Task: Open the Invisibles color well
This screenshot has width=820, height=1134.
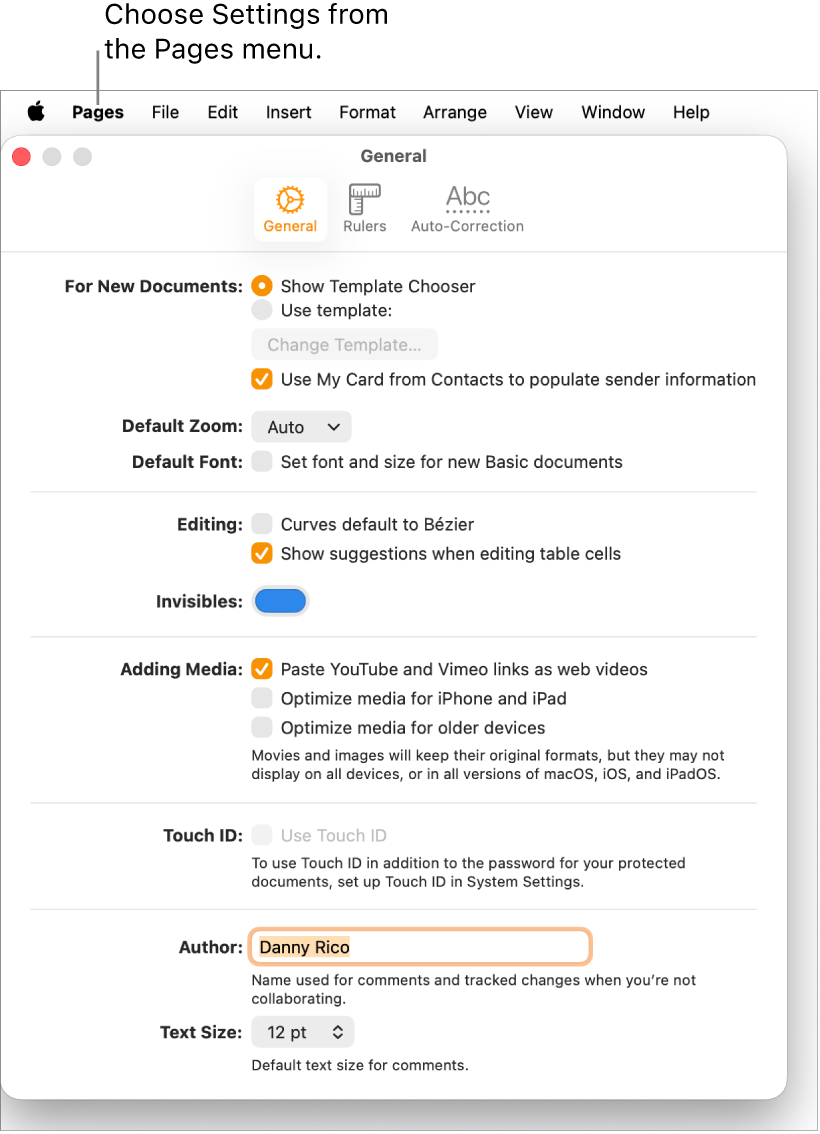Action: pyautogui.click(x=279, y=600)
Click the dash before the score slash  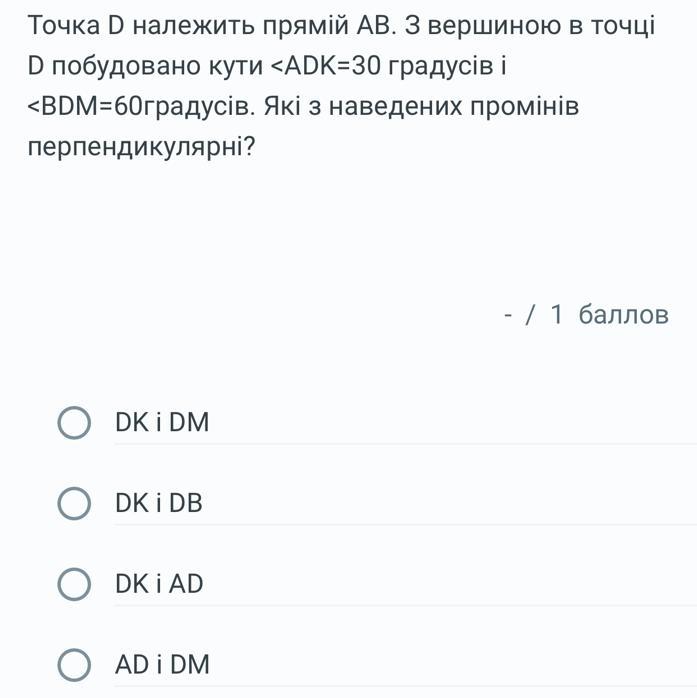tap(508, 316)
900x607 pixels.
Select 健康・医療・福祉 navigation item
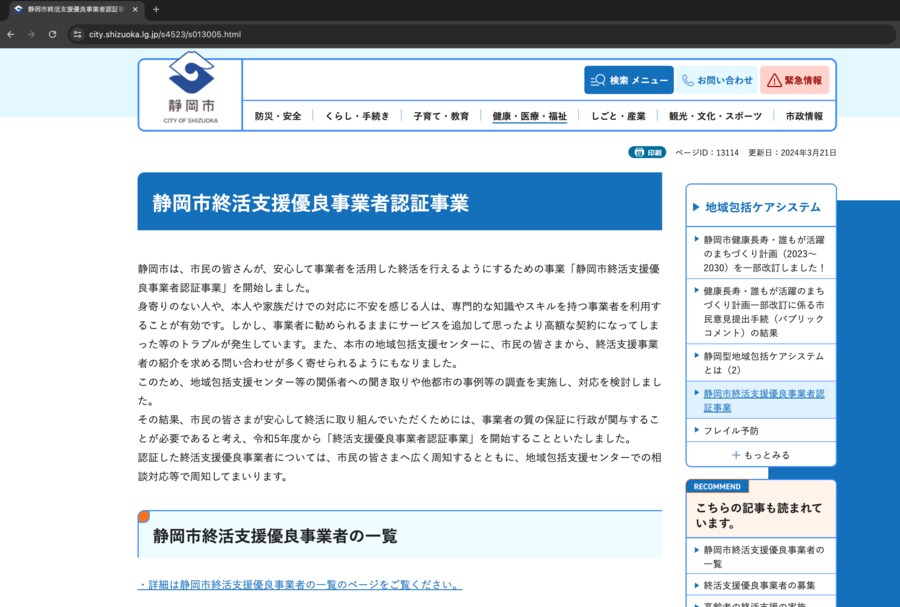click(x=529, y=116)
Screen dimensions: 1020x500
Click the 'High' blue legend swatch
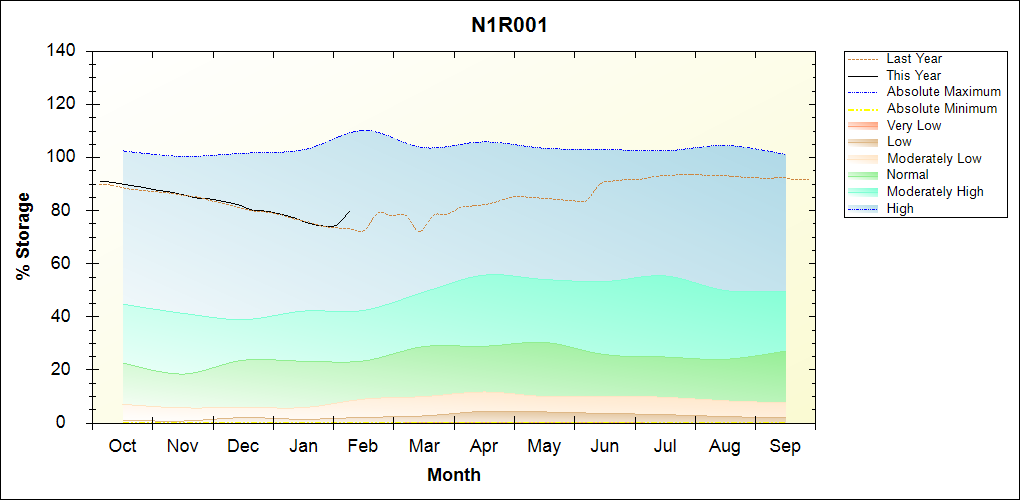pos(863,208)
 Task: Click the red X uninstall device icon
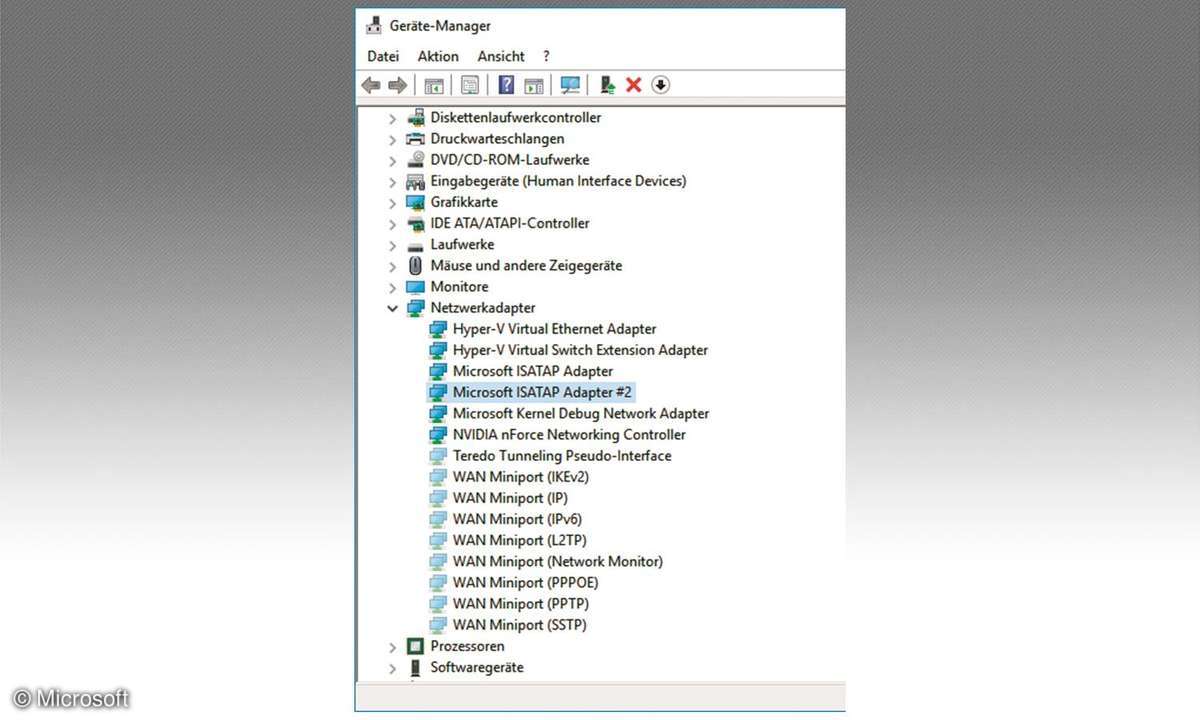(633, 85)
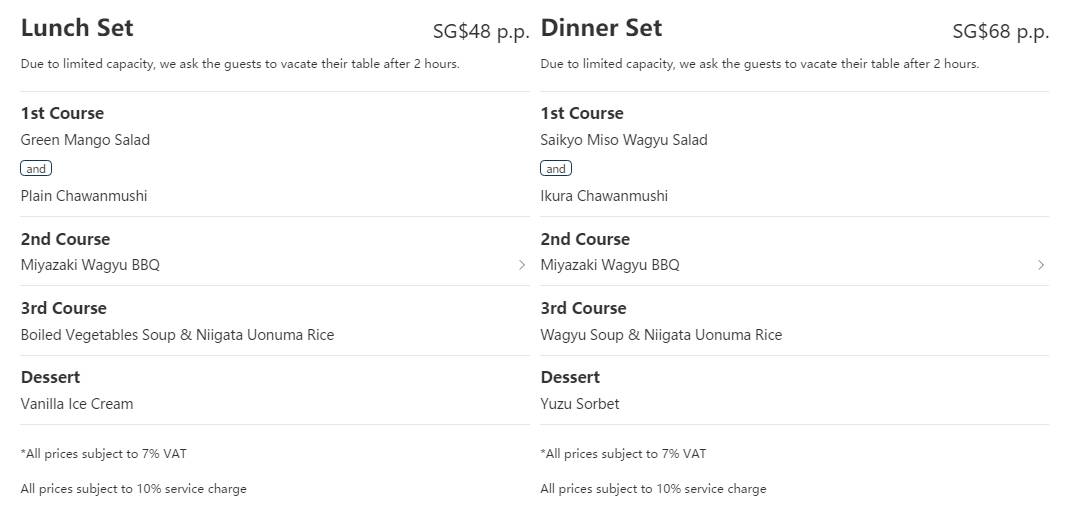Image resolution: width=1070 pixels, height=512 pixels.
Task: Select the Lunch Set heading
Action: 77,28
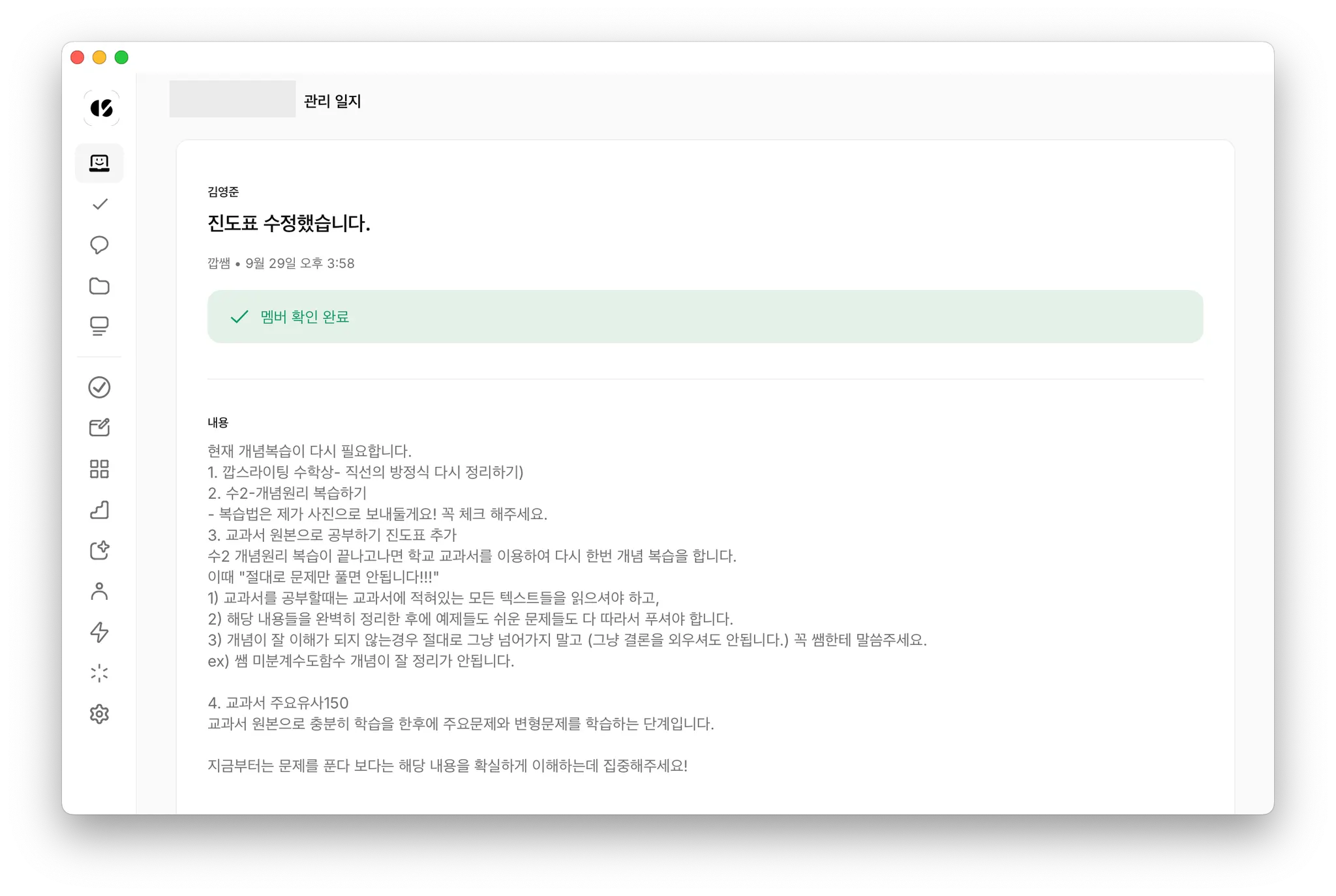The height and width of the screenshot is (896, 1336).
Task: Select the plain checkmark sidebar icon
Action: (99, 204)
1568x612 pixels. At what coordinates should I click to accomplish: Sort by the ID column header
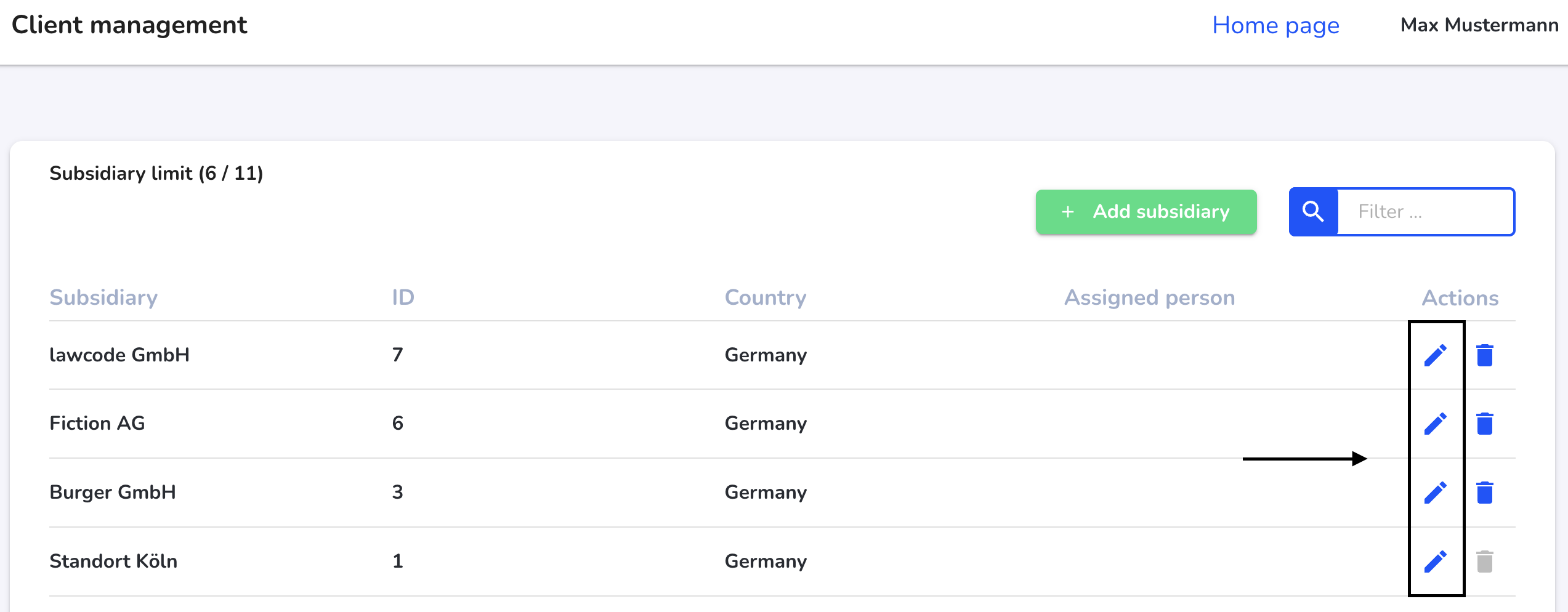[403, 297]
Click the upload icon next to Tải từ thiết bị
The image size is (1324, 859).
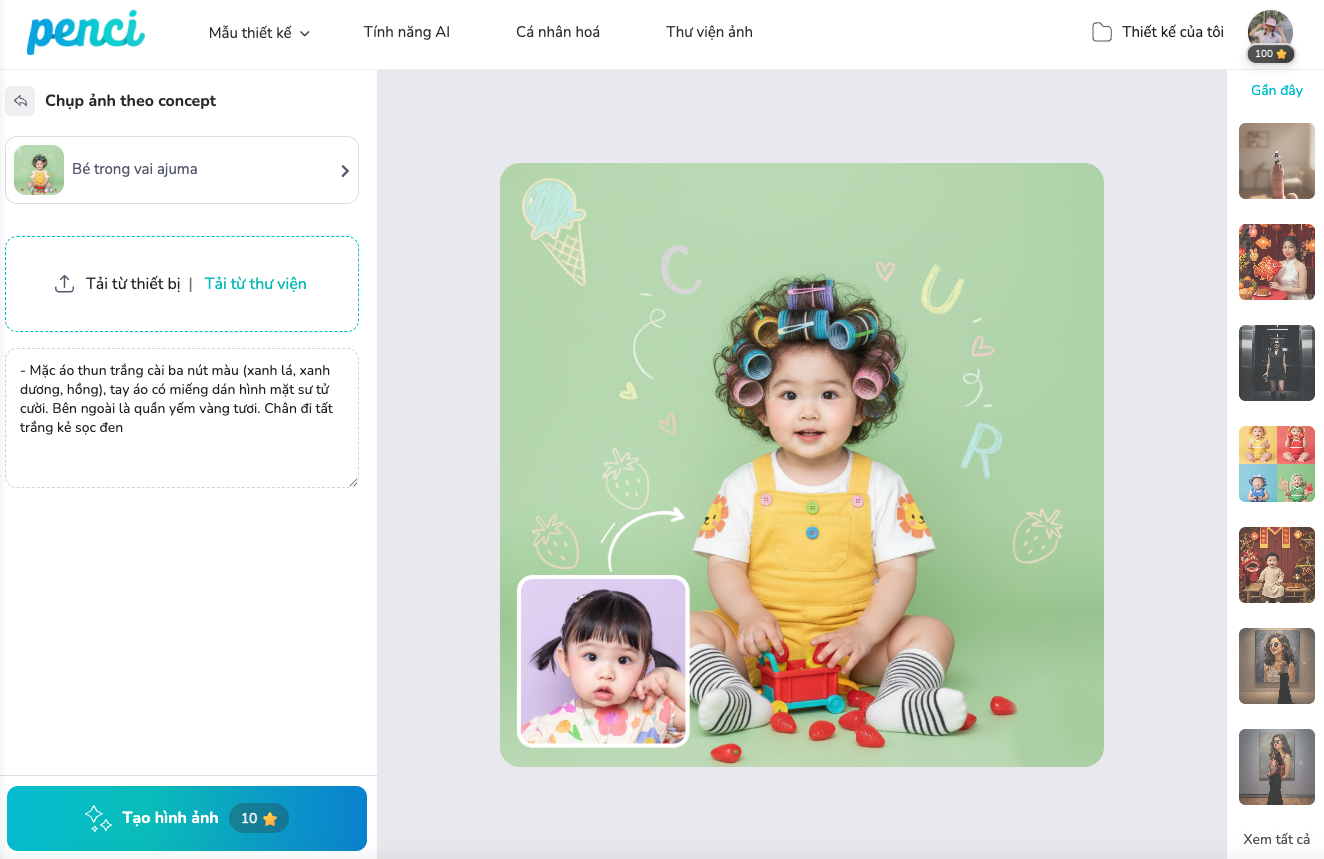tap(64, 284)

^^^^

Work to be completed
Working from the line with "Click the 'High' blue legend swatch" down through the last line of the records, give every line again exactly, but no pictures.

Answer for the task
Click the 'High' blue legend swatch
pos(863,208)
 Task: Click the red X uninstall device icon
(633, 85)
Image resolution: width=1070 pixels, height=512 pixels.
Task: Select the Lunch Set heading
Action: 77,28
The height and width of the screenshot is (896, 1336).
Task: Select the plain checkmark sidebar icon
Action: (99, 204)
1568x612 pixels. At what coordinates should I click to accomplish: Sort by the ID column header
[403, 297]
Click the upload icon next to Tải từ thiết bị
The image size is (1324, 859).
tap(64, 284)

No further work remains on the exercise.